■ TASK GOAL:
Write the next part of the passage about the grammar shift in English along the Danelaw, starting after its final sentence.

■ SELECTION:
** Start **

And along the line of the Danelaw, in the trading outposts, the great grammar shift began to take place. This is the only case in our history in which the whole structure of the language changes.

In Old English, sense is carried by inflection — it worked in the same way that Latin did. The essential thing about it was that word order was much freer than it is today. On the whole, Old English tended already to use the order that we do now: subject, verb, object is the most common. But that wasn't a hard and fast rule. So if an Angle wanted to say “the dogs killed the cat,” he'd have to have the accusative form of cat, and the verb in the right form, to make his meaning clear, so that the message pointed to the death of the cat and not the dogs. Their sentences came not through word order but by tacking on endings to words, like articles and pronouns and nouns. When English came into contact with the not wholly dissimilar Danish language, a lot of the inflected endings began to lose their distinctive nature. The new grammatical meld tended to happen in the borderland market towns; words followed the trade. Clarity for commerce may have been the chief driving force.

Word endings fell away. Prepositions came in which took the language away from the Germanic and made it more English. Instead of adding a lump on the end of words, you could use “to” or “with.” “I gave the dog
to
my daughter.” “I cut the meat
with
my knife.” The order of words became important and prepositions became more common as signposts around sentences.

It is not necessarily simpler than an inflected language, but it did give English a shove towards modernity. It is also easier for secondlanguage users to make themselves understood, easier to get the words wrong and still make sense when the word order has so much meaning hard-wired into it. The grammar change made it capable of greater flexibility.

** End **

■ DATA SEGMENT:

** Start **

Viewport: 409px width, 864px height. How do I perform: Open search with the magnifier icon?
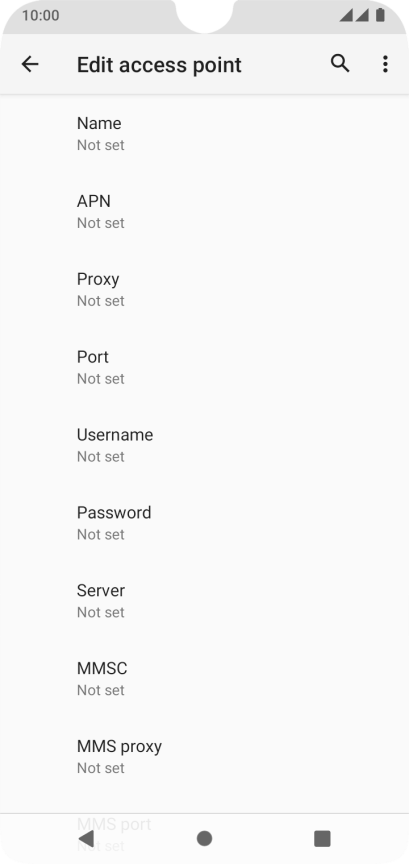pyautogui.click(x=340, y=64)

** End **

■ TASK OUTPUT:
This had in some degree already begun to happen before the Vikings arrived. It was a gradual, even a hesitant, process not fully settled for centuries. But it was accelerated along the line of the Danelaw and it became another strength.

Perhaps my interest in English began when I was speaking at least two versions of it in my childhood. And within these two were, I suspect, something like the jumbled, shifting sound and sense of much earlier centuries of English.

I spoke a heavily accented dialect in Cumbria until I was about sixteen. There was also a considerable purely local vocabulary. Then the influence of school and BBC English began to erode that accent. The local dialect words were discarded once I began to travel out of the county, simply because no one understood them. But for years I could revert to that accent and remembered those words. Friends back home still employ some of them. They, like me, could switch into the more mainstream English when necessary. The vocabularies intermeshed, sometimes a new word rubbed out an old, it was a jumble, not at all difficult to manage, subject to teasing, snubbing, and as the old yielded more to the new, some regret.

I thought that my experience on a local and much smaller scale might bear some resemblance to the spoken English in the ninth century. To test that, I went through a Cumbrian dialect glossary to look at some of the words I used most commonly.

First, though, the accent. In the 1940s and 1950s, Wigtonians, like so many others everywhere else in small towns and villages, were still largely immobilised in one small area save when wars took off the men or emigration lured away desperate or daring families. It was still heavily influenced by agriculture and agricultural terms which had been just as common more than a hundred, even two or three hundred years before. Its accent was broad. To refined speakers it could appear coarse. Class climbers could even pretend it was unintelligible and subhuman. Yet it carried the deep history of our language and perhaps it had carried it intact for centuries in sound as well as in vocabulary.

The word “I” would always be pronounced “Aah.” The definite article “the” would often be clipped to “t” — “the bike” to “t bike,” “the horse” to “t horse.” “R” would be given justice, as in “rrreet,” for right, and even the last “r” on “remember” would be hit.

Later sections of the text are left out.